PROBLEM TO WORK ON: Nothing in the listing may be skipped; repeat it all exactly.

DATA SHOWN:
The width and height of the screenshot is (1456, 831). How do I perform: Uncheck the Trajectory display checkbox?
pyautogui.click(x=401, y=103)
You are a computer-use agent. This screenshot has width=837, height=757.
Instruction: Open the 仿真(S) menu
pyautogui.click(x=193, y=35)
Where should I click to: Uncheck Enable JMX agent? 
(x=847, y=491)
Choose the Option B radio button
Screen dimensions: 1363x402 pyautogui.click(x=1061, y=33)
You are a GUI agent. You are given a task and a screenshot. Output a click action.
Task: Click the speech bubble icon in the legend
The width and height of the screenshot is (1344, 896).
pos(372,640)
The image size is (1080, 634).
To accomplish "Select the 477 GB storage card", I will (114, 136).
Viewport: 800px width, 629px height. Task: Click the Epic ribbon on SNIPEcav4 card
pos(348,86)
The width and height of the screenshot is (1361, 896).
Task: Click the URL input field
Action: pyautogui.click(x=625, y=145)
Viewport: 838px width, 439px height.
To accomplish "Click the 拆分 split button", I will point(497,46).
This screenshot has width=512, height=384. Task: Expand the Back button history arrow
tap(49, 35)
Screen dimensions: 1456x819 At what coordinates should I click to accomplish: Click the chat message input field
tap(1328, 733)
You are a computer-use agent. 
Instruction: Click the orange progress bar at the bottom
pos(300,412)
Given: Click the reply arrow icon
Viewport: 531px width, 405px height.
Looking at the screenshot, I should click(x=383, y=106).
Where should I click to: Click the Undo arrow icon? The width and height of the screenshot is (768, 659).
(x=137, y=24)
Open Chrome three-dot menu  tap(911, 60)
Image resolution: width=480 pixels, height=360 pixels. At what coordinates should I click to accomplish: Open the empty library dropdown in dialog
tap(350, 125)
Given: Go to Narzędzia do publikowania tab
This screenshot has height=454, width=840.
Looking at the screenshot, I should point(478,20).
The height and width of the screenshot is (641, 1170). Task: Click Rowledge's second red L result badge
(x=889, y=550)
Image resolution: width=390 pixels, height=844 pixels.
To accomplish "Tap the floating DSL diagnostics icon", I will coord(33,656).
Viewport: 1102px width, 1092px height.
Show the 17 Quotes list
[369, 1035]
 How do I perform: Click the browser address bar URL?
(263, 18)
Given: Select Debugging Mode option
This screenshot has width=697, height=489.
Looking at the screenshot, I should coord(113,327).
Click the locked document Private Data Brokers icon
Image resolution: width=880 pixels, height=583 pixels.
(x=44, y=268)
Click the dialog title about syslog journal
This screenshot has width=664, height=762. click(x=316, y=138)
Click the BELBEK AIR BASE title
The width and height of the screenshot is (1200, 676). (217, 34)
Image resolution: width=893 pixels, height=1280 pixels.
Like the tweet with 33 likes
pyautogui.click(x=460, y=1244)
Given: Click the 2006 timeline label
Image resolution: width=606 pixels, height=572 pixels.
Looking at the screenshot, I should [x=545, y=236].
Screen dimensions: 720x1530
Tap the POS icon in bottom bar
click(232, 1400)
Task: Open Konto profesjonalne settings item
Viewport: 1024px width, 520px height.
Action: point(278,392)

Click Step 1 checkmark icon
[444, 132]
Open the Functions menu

EXPECTED ANSWER:
The width and height of the screenshot is (1456, 831). How do I perform: Uncheck the Trajectory display checkbox?
pyautogui.click(x=401, y=103)
You are a computer-use agent. This screenshot has width=837, height=757.
Instruction: Open the 仿真(S) menu
pyautogui.click(x=193, y=35)
Where should I click to: Uncheck Enable JMX agent? 
(x=847, y=491)
Choose the Option B radio button
Screen dimensions: 1363x402 pyautogui.click(x=1061, y=33)
You are a GUI agent. You are given a task and a screenshot. Output a click action.
Task: Click the speech bubble icon in the legend
The width and height of the screenshot is (1344, 896).
pos(372,640)
The image size is (1080, 634).
To accomplish "Select the 477 GB storage card", I will (114, 136).
Viewport: 800px width, 629px height. Task: Click the Epic ribbon on SNIPEcav4 card
pos(348,86)
The width and height of the screenshot is (1361, 896).
Task: Click the URL input field
Action: pyautogui.click(x=625, y=145)
Viewport: 838px width, 439px height.
To accomplish "Click the 拆分 split button", I will point(497,46).
This screenshot has width=512, height=384. Task: Expand the Back button history arrow
tap(49, 35)
Screen dimensions: 1456x819 At what coordinates should I click to accomplish: Click the chat message input field
tap(1328, 733)
You are a computer-use agent. 
Instruction: Click the orange progress bar at the bottom
pos(300,412)
Given: Click the reply arrow icon
Viewport: 531px width, 405px height.
Looking at the screenshot, I should click(x=383, y=106).
Where should I click to: Click the Undo arrow icon? The width and height of the screenshot is (768, 659).
(x=137, y=24)
Open Chrome three-dot menu  tap(911, 60)
Image resolution: width=480 pixels, height=360 pixels. At what coordinates should I click to accomplish: Open the empty library dropdown in dialog
tap(350, 125)
Given: Go to Narzędzia do publikowania tab
This screenshot has height=454, width=840.
Looking at the screenshot, I should point(478,20).
The height and width of the screenshot is (641, 1170). Task: Click Rowledge's second red L result badge
(x=889, y=550)
Image resolution: width=390 pixels, height=844 pixels.
To accomplish "Tap the floating DSL diagnostics icon", I will coord(33,656).
Viewport: 1102px width, 1092px height.
Show the 17 Quotes list
[369, 1035]
 How do I perform: Click the browser address bar URL?
(263, 18)
Given: Select Debugging Mode option
This screenshot has width=697, height=489.
Looking at the screenshot, I should coord(113,327).
Click the locked document Private Data Brokers icon
Image resolution: width=880 pixels, height=583 pixels.
(x=44, y=268)
Click the dialog title about syslog journal
This screenshot has width=664, height=762. click(x=316, y=138)
Click the BELBEK AIR BASE title
The width and height of the screenshot is (1200, 676). (217, 34)
Image resolution: width=893 pixels, height=1280 pixels.
Like the tweet with 33 likes
pyautogui.click(x=460, y=1244)
Given: Click the 2006 timeline label
Image resolution: width=606 pixels, height=572 pixels.
Looking at the screenshot, I should [x=545, y=236].
Screen dimensions: 720x1530
Tap the POS icon in bottom bar
click(232, 1400)
Task: Open Konto profesjonalne settings item
Viewport: 1024px width, 520px height.
Action: point(278,392)

Click Step 1 checkmark icon
[444, 132]
Open the Functions menu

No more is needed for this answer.